Shows security vulnerabilities in dependencies and source code before they become part of the final product.
To scan your workspace, click the Scan/Rescan button in the extension tab or select Start Xray Scan from the editor.

CI View

Tracks code as it is built, tested, and scanned by a CI server.
Displays build status and includes a link to the CI server log.
Provides security information about build artifacts and dependencies.
Accessible through the JFrog Panel after switching to CI mode.

Severity Icons

Icon	Severity	Description
	Critical	Issue with critical severity
	High	Issue with high severity
	Medium	Issue with medium severity
	Low	Issue with low severity
	Unknown	Issue with unknown severity
	Not Applicable	CVE issue not applicable to source code

Setting Up Your CI Pipeline

Before the CI View can display data, the CI pipeline must be configured correctly. Follow the guide on how to configure your CI pipeline to expose this data.

Setting Up the CI View

In Extension Settings, set the Build name pattern to match the build name published to Artifactory.
Use * to view all builds published to Artifactory.
After fetching builds from Artifactory, click the Builds button to select which build to display.

How-Tos

Analyze Your Results

Viewing Vulnerabilities

The JFrog extension features a file tree displaying all vulnerabilities detected within the project. Each affected file appears as a tree node.

Descriptor files (e.g., pom.xml in Maven, go.mod in Go) outline available direct dependencies. If a direct dependency contains vulnerable child dependencies, the tree will display those, denoted with an '(indirect)' postfix.
Additional vulnerability nodes, such as Contextual Analysis Vulnerabilities (when applicable), hard-coded secrets, and SAST, may appear in other source files.

Each file node is interactive—click to expand and navigate to the corresponding file in the IDE. The extension highlights vulnerable lines for better visibility.

Locations with vulnerabilities are marked in the editor.
Click the light bulb icon next to a vulnerable line to jump to its entry in the tree view.
Clicking on a CVE entry will open the issue’s location in the editor along with a vulnerability details view that includes impacted components, fixed versions, and impact paths.

CVE Research and Enrichment

For selected security issues, the JFrog Security Research team provides enriched CVE data to help prioritize fixes:

JFrog Severity: JFrog Security’s assessment of the CVE’s likelihood of exploitation.
Research Summary: Detailed conditions explaining CVE applicability.
Remediation Steps: Fix and mitigation options.

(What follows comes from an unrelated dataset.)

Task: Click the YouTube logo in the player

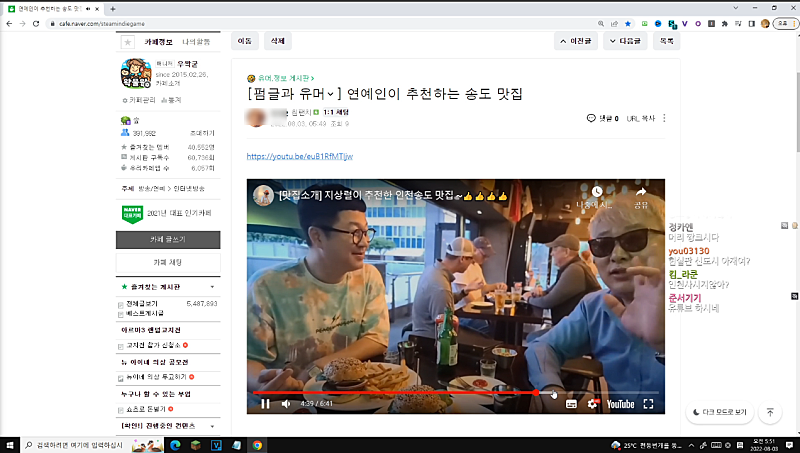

Vulnerability Contextual Analysis

Requires Xray v3.66.5+ and Enterprise X/Enterprise+ subscription with Advanced DevSecOps.

Xray automatically analyzes high-impact vulnerabilities to determine their real-world applicability. This includes:

Contextual Analysis Status: Indicates if a CVE is applicable to your application.
Breakdown: Explanation of why a CVE is relevant or not.
Remediation Guidance: Contextual mitigation steps for fixing vulnerabilities.

Static Application Security Testing (SAST)

Requires Xray v3.66.5+ and Enterprise X/Enterprise+ subscription with Advanced DevSecOps.

JFrog SAST scans detect vulnerabilities such as:

Injection Attacks (SQL, Command, Code, SSRF)
Unsafe API Usage (encryption, cryptographic signing, file operations)

SAST findings help developers track vulnerabilities efficiently:

Data Flow Analysis: Maps the vulnerability’s lifecycle from entry to execution.
Fix Steps: Provides recommended fixes and mitigation strategies.
Risk Assessment: Severity classification to prioritize fixes effectively.

Secrets Detection

Requires Xray v3.66.5+ and Enterprise X/Enterprise+ subscription with Advanced DevSecOps.

Detect exposed secrets (e.g., API tokens, credentials) within code to prevent accidental leaks.

To ignore a detected secret, add a comment with jfrog-ignore above the affected line.

Infrastructure as Code (IaC) Scan

Requires Xray v3.66.5+ and Enterprise X/Enterprise+ subscription with Advanced DevSecOps.

Scan Infrastructure as Code (Terraform) files for early detection of cloud and infrastructure misconfigurations.

Resolve Issues

Update a vulnerable direct dependency to a fixed version directly from the vulnerable location in the editor using the quick fix feature.